> RECORDS FOR PROCESSING:
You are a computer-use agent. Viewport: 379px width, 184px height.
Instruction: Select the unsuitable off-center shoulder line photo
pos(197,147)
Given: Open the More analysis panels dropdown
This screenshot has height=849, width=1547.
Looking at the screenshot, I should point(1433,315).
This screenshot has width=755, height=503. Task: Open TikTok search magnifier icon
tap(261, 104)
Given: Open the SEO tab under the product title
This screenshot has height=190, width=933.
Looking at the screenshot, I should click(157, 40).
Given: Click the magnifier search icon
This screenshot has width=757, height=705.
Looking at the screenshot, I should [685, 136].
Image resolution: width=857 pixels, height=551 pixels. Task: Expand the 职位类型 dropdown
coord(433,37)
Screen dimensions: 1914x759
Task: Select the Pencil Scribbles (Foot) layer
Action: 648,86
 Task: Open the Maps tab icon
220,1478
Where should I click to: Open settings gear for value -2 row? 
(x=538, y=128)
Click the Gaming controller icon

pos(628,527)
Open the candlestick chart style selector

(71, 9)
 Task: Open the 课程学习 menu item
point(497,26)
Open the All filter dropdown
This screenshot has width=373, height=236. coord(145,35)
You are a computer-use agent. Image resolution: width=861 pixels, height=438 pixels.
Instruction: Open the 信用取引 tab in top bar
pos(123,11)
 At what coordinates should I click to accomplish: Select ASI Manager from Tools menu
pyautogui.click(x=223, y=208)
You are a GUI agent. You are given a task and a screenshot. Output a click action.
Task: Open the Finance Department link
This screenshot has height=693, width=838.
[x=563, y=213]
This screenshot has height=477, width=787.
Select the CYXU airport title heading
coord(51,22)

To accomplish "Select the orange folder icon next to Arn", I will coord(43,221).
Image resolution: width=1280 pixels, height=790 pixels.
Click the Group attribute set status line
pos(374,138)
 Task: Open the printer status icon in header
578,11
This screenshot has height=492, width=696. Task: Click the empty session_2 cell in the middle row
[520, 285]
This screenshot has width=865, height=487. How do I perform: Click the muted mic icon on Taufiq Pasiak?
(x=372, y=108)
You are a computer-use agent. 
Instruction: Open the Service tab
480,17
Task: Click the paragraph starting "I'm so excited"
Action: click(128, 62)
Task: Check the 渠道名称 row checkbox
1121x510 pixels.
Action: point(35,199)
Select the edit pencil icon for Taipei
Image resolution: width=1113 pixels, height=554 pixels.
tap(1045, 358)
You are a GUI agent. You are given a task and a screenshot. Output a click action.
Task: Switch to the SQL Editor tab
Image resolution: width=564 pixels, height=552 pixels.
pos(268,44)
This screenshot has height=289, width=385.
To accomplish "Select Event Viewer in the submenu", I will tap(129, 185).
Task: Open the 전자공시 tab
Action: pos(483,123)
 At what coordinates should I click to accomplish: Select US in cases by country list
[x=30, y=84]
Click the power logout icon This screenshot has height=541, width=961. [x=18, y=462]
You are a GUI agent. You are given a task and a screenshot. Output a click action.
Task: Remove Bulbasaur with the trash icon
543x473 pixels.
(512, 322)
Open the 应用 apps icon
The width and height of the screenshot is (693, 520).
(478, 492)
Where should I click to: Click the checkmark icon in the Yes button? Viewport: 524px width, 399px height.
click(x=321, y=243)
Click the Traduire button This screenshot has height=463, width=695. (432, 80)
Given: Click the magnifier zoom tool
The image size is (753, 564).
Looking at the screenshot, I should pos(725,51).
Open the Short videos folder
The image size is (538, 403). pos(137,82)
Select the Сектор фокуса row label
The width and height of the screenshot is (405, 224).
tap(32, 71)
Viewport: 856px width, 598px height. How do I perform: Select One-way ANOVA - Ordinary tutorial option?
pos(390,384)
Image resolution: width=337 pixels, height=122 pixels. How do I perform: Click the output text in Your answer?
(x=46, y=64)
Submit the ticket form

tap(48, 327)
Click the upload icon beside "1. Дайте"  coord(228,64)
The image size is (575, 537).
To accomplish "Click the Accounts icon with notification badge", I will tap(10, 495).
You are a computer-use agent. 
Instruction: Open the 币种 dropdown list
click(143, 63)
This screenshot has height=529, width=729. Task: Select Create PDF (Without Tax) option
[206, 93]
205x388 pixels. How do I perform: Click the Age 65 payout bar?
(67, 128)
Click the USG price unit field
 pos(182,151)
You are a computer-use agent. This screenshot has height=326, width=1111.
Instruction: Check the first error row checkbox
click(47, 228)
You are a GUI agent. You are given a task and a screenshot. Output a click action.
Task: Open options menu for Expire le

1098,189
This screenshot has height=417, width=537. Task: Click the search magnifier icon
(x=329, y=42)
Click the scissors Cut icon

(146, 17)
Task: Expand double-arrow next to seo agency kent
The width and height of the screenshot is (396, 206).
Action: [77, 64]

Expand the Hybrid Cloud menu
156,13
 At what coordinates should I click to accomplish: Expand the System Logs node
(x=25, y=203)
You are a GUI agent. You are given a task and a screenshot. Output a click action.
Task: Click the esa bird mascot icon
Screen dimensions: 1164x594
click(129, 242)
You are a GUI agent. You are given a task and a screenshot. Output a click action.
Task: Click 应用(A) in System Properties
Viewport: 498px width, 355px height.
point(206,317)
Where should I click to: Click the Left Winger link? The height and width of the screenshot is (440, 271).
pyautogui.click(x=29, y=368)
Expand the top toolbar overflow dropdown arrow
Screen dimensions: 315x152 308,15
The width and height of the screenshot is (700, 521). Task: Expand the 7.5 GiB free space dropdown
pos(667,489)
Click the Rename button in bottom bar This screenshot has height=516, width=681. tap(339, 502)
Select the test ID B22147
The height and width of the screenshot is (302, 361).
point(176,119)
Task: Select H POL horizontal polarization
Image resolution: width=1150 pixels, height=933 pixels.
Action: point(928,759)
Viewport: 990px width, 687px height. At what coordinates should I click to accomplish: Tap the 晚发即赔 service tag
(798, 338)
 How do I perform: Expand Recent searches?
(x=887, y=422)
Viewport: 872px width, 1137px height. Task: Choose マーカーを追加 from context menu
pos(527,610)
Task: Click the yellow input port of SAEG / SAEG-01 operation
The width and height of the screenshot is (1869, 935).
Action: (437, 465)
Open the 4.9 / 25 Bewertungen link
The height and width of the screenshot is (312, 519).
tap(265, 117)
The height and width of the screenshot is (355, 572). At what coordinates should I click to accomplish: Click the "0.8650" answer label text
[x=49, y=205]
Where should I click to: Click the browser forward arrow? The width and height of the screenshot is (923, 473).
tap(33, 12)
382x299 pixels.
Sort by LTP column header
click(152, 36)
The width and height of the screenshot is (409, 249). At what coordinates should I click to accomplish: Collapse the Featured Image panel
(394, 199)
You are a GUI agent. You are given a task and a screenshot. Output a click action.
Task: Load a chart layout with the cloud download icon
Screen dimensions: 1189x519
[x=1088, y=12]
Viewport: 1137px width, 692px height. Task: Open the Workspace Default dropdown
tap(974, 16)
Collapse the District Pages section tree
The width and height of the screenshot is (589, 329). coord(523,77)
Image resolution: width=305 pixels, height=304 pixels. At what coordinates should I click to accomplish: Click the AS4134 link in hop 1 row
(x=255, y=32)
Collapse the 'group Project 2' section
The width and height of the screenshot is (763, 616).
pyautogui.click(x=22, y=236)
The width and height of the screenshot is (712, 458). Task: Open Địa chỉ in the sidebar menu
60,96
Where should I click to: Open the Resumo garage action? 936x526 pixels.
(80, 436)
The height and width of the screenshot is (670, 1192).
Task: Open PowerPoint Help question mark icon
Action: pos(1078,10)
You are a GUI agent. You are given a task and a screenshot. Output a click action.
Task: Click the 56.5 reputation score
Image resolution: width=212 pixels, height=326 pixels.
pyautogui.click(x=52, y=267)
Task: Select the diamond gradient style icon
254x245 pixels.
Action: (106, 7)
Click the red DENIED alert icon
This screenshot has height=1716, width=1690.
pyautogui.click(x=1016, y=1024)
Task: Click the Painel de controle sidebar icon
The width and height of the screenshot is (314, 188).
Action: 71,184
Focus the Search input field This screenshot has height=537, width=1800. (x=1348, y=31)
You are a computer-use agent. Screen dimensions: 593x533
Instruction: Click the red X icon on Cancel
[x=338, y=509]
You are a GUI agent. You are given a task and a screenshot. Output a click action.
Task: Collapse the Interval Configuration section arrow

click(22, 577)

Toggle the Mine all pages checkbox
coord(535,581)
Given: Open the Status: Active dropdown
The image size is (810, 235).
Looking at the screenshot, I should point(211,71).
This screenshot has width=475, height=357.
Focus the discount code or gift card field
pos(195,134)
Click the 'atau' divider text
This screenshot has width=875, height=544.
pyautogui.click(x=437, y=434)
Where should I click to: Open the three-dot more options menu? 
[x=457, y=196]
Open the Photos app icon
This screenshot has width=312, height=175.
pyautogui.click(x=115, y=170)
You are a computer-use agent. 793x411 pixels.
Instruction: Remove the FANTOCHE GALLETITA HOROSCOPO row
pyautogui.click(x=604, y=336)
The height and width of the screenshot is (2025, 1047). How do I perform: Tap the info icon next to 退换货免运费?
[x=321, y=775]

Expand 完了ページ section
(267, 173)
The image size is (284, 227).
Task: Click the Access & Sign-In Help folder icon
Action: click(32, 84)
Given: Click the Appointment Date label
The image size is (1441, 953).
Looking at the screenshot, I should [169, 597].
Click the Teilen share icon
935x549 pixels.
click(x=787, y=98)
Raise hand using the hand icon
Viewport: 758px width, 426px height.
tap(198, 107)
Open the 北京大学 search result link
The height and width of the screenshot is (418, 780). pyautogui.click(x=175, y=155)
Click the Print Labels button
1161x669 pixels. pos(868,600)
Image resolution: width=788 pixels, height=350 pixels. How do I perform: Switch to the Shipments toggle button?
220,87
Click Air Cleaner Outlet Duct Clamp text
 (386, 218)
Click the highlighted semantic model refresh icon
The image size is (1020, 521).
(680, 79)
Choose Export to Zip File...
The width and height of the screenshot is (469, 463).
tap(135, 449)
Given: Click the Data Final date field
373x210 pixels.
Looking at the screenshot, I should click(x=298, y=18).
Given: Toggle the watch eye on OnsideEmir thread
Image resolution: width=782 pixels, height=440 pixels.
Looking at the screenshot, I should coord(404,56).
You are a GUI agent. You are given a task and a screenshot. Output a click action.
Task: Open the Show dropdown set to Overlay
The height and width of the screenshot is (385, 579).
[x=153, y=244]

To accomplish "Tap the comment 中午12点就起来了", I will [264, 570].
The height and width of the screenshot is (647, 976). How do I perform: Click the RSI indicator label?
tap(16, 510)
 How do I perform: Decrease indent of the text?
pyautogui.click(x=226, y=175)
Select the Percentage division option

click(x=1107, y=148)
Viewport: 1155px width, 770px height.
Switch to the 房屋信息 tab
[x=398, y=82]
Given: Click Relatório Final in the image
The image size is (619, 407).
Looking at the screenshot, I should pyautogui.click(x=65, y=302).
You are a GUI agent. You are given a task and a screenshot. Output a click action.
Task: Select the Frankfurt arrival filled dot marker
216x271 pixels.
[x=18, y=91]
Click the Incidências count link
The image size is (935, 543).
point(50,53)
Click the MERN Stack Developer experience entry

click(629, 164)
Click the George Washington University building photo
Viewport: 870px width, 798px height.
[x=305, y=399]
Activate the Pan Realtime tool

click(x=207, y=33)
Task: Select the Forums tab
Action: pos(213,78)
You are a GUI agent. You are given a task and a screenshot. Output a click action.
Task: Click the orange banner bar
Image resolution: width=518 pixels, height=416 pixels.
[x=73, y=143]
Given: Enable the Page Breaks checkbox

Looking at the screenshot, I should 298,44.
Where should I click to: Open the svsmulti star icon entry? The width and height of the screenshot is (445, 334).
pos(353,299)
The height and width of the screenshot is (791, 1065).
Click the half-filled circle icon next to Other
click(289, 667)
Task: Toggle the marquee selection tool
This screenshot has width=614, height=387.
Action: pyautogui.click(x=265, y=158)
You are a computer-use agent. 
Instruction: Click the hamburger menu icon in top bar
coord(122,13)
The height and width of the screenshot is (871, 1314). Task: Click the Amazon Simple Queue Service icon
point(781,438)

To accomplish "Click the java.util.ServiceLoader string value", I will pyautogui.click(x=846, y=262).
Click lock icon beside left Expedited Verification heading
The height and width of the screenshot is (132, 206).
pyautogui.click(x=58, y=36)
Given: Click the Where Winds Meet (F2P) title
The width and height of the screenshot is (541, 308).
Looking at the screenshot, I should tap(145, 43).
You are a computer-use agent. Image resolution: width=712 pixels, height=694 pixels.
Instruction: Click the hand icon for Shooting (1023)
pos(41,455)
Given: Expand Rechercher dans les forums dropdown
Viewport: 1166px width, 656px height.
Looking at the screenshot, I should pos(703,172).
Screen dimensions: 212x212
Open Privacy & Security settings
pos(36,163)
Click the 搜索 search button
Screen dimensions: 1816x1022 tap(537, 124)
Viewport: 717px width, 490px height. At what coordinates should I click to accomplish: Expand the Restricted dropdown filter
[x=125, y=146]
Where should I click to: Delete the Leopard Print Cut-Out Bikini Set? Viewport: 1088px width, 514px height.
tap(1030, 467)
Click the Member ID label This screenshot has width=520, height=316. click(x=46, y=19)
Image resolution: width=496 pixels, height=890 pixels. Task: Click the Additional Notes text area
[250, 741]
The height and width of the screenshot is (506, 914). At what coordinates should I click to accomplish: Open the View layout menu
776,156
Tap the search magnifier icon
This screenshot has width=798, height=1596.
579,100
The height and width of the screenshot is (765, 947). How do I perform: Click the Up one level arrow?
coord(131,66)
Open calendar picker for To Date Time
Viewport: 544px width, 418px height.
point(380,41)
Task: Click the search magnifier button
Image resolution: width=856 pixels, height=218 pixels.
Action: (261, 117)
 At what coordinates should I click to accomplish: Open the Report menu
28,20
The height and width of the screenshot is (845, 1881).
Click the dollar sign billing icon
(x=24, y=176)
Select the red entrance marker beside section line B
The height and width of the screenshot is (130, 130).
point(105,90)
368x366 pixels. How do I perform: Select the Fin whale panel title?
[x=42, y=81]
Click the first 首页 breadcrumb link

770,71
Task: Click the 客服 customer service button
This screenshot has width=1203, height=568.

> BRIEF: Would you output, from the records above, exactly the run of lines that starts at the line containing "The width and height of the screenshot is (1869, 935)." and ends at the line containing "382x299 pixels.", and only that run?

> SOLUTION TO THIS PROBLEM:
The width and height of the screenshot is (1869, 935).
Action: (437, 465)
Open the 4.9 / 25 Bewertungen link
The height and width of the screenshot is (312, 519).
tap(265, 117)
The height and width of the screenshot is (355, 572). At what coordinates should I click to accomplish: Click the "0.8650" answer label text
[x=49, y=205]
Where should I click to: Click the browser forward arrow? The width and height of the screenshot is (923, 473).
tap(33, 12)
382x299 pixels.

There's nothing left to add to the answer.